The tight end group this season is as trivial as it’s been in a long time.
We have some youth here, but none of it truly stands out. And Jimmy Graham is without Sean Payton and Drew Brees. At the time of this article, Tom Brady will miss the first four games. And Vernon Davis doesn’t even make the top 20.
This is a tough year for tight ends, even with Antonio Gates making defenses look silly last year, doesn’t crack the top five. And Julius Thomas, who was the first tight end drafted in some leagues last year, is off the list entirely.
Yes, this is an oddball year at tight end, and the most difficult group to project, by far. So it comes down to some proven commodities, some opportunity expectation, and a whole lot of homework.
Zach Ertz comes across as the best option here. The reasoning comes down to his reliability, and the lack of proven talent in Philadelphia. Ertz dropped only two catchable passes last season, the best of any tight end with 80 targets or more, and is almost guaranteed to play more passing snaps than any other tight end in the NFL.
Other reasons, though, include the fact that Jeremy Maclin is gone, and that Ertz is probably the least touchdown reliant tight end in fantasy.
Martellus Bennett scored five of his six touchdowns in the first three weeks of 2014, which led to bloated overall numbers, and while he still played well, was a misleading commodity. Ertz scored three all season. But it wasn’t because he’s not capable.
But with the lack of power, even if DeMarco Murray is there, Philadelphia will need Ertz’s help in the red zone. And the offensive system will probably favor the use of a receiving tight end with Sam Bradford replacing Nick Foles. There’s no question that Bradford is the more talented player, but in order to stay upright, will need to look for Ertz often.
As for Jimmy Graham, it’s tough to expect the same production in a run-first offense that doesn’t feature much spread or over-the-top speed. Seattle wins by imposing their will onto others, and while Graham has been excellent, Michael Bennett wasn’t wrong with he called the tight end “soft.”
I can’t shake the feeling that Graham’s days of extreme fantasy production are over. And to be fair, no tight end in that division was very good last season. And before that, only touchdown-dependant Vernon Davis stood out.
That didn’t stop me from making him my number two tight end, but that’s more to do with his past production, which needs to be recognized. But he’s a buyer-beware candidate, and needs a backup. And is no longer worthy of a top draft pick.

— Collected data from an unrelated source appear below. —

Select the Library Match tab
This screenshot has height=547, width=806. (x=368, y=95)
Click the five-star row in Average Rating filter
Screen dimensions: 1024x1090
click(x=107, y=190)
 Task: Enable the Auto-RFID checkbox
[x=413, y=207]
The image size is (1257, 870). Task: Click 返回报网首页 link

Dwayne Allen (Colts) and Travis Kelce (Chiefs) are safer plays, albeit with lower projected ceilings, that won’t cost nearly as much. My favorite of the group is Oakland tight end Clive Walford, who I wrote about when discussing new offensive coordinator Bill Musgrave.

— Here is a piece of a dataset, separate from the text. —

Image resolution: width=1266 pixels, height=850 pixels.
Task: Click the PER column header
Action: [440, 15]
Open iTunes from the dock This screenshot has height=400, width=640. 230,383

Walford seems primed for a breakout rookie season on a team who will probably be throwing at a solid clip. And while those familiar with Mychal Rivera will be skeptics, it’s important to note that the incumbent starter Rivera hauled in only 58 of 91 targets, and often did the majority of his work when the game was already over.
He’s the garbage time king, whose numbers will lead to being overdrafted like crazy. Walford seems like the better player, now, not tomorrow, and this author has seen quite a bit of both during offseason practices this year.
Another tight end who recently signed to a contract due to injury, is Jermaine Gresham.
Gresham was one of the best, if not the best, tight ends of 2014. He caught 62 of 78 targets, and could find himself in prime position at some point this season. He signed with Arizona, and becomes the day one starter. Day one meaning, whenever he’s healthy again.
The Cards have been without a tight end for some time now, but Gresham could be poised for big numbers.